When the chips are down, we have to return to basics. And the basics are that we have a specialty that’s thriving, professionals who are feeling like they love their job and their work, and newcomers who continue to be drawn to the profession. With that strong foundation, we’ll be able to weather these, hopefully, relatively short-term storms going forward.
TR: What else would you like to emphasize as ACR president?
Dr. Harvey: I’m also very interested in member engagement. That’s especially important now, when our country—our world—outside rheumatology feels divided and tense. People are looking for a place where they can find others with whom they feel familiar and can have a conversation about things of mutual interest to them, and leave feeling as though they can still do something good in the world.
In this tumultuous time, it’s important for the College and our state rheumatology societies to be those spaces for rheumatologists and other health professionals where we can find comfort, happiness, joy, fulfillment—whatever you want to call it.
TR: How do you do that during your term as president?
Dr. Harvey: We need to continue to grow the opportunities to get together at meetings, such as ACR Convergence, the ACR’s State-of-the Art Clinical Symposium (SOTA) and others. In-person meetings are important, not just for the formal sessions, but for the conversations you have and the relationships you form within your selected peer group and outside your peer group, including people from across the world.
When we leave the meeting and go back to our lives and livelihoods, we want to carry those relationships with us, so we need to find ways to connect with each other between meetings. I would like to see the ACR both optimize a digital platform that allows us to interact more effectively, and tailor and focus our messages to individual members.

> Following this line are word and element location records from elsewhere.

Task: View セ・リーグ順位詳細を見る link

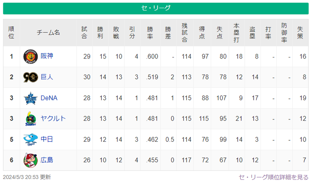Action: 273,177
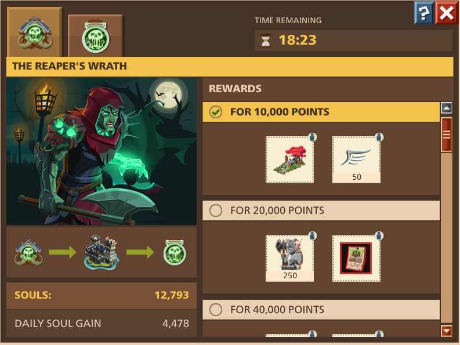Click the wings 50 reward item
The image size is (460, 345).
[356, 160]
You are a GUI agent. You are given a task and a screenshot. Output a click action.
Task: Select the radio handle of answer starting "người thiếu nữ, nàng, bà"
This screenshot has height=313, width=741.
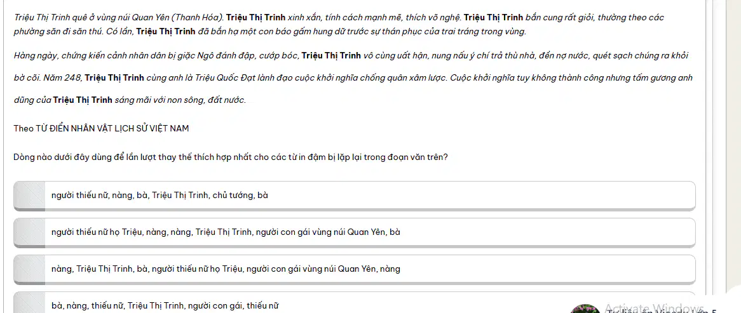[29, 195]
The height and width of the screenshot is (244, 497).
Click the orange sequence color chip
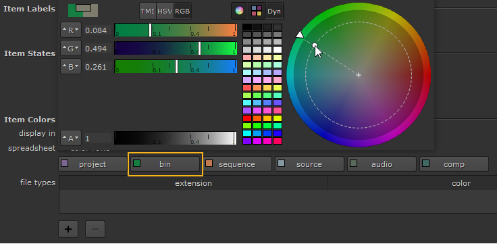point(209,164)
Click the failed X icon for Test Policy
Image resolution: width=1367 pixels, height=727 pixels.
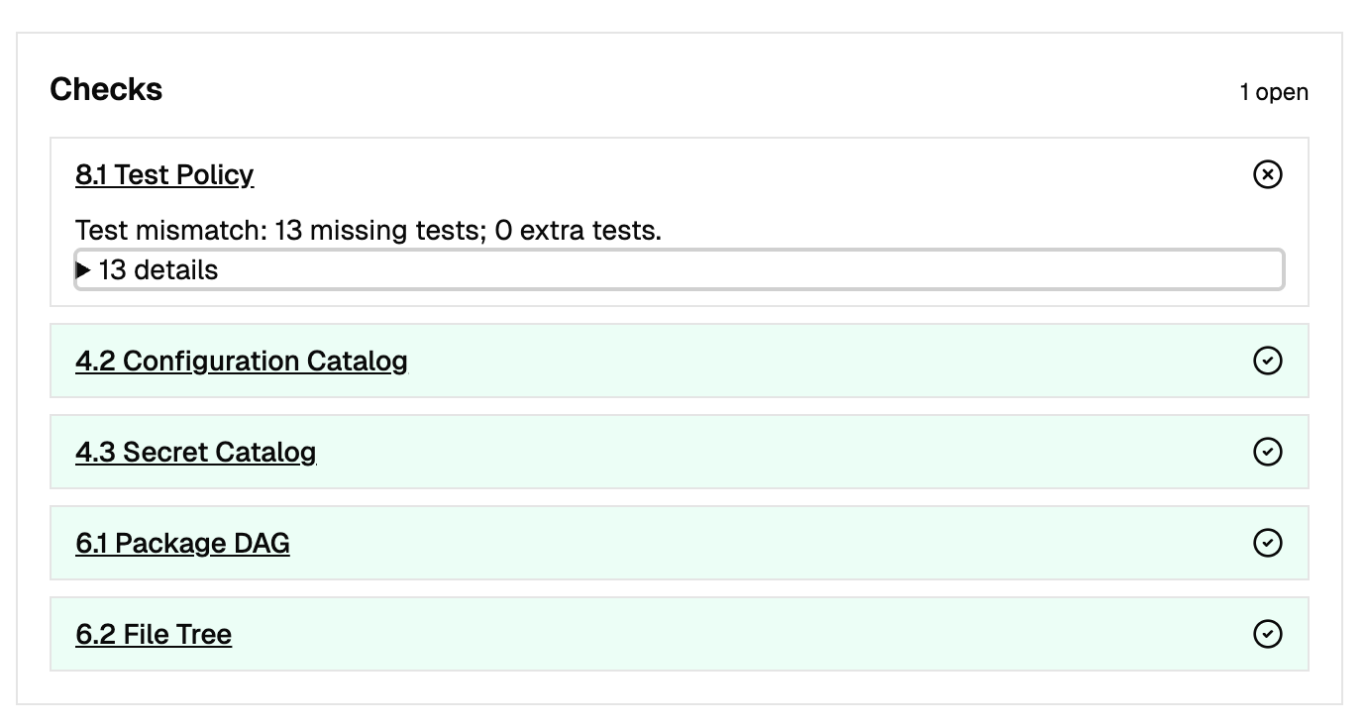1267,174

With regard to tailoring messages, our members tell us an awful lot about themselves based on the meetings and meeting sessions they attend, and the products of the ACR that they use or access. That information can help the ACR personalize messages, so rather than members finding College messages distracting, they will see an ACR email or notification and say, “Hey, I was just thinking about this, and now there’s a message from the College asking me to engage on that very topic.”